-- Input data follows --

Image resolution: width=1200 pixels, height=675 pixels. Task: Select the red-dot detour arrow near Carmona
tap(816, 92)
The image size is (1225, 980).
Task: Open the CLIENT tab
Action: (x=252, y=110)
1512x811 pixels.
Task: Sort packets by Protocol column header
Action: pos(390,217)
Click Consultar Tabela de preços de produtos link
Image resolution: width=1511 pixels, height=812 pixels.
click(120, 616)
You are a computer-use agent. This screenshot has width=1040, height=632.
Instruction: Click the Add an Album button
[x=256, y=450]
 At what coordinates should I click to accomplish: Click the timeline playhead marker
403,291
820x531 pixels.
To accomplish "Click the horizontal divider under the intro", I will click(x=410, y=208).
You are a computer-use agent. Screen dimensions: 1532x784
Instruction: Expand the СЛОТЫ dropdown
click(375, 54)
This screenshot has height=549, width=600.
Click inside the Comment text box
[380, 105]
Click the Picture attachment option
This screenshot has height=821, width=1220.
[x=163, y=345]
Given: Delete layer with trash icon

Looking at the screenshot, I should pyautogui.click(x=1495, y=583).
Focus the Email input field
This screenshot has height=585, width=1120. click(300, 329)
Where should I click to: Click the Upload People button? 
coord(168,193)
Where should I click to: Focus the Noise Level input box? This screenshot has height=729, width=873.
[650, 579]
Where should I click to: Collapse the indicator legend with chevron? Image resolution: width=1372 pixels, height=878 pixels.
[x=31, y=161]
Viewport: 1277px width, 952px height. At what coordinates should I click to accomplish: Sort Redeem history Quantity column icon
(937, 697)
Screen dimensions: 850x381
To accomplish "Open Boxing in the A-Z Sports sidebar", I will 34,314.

-- Input data concluded --

Problem statement: Print each entry above word for word, leaving none out.

Exercise response:
Image resolution: width=1200 pixels, height=675 pixels. Task: Select the red-dot detour arrow near Carmona
tap(816, 92)
The image size is (1225, 980).
Task: Open the CLIENT tab
Action: (x=252, y=110)
1512x811 pixels.
Task: Sort packets by Protocol column header
Action: pos(390,217)
Click Consultar Tabela de preços de produtos link
Image resolution: width=1511 pixels, height=812 pixels.
click(120, 616)
You are a computer-use agent. This screenshot has width=1040, height=632.
Instruction: Click the Add an Album button
[x=256, y=450]
 At what coordinates should I click to accomplish: Click the timeline playhead marker
403,291
820x531 pixels.
To accomplish "Click the horizontal divider under the intro", I will click(x=410, y=208).
You are a computer-use agent. Screen dimensions: 1532x784
Instruction: Expand the СЛОТЫ dropdown
click(375, 54)
This screenshot has height=549, width=600.
Click inside the Comment text box
[380, 105]
Click the Picture attachment option
This screenshot has height=821, width=1220.
[x=163, y=345]
Given: Delete layer with trash icon

Looking at the screenshot, I should pyautogui.click(x=1495, y=583).
Focus the Email input field
This screenshot has height=585, width=1120. click(300, 329)
Where should I click to: Click the Upload People button? 
coord(168,193)
Where should I click to: Focus the Noise Level input box? This screenshot has height=729, width=873.
[650, 579]
Where should I click to: Collapse the indicator legend with chevron? Image resolution: width=1372 pixels, height=878 pixels.
[x=31, y=161]
Viewport: 1277px width, 952px height. At what coordinates should I click to accomplish: Sort Redeem history Quantity column icon
(937, 697)
Screen dimensions: 850x381
To accomplish "Open Boxing in the A-Z Sports sidebar", I will 34,314.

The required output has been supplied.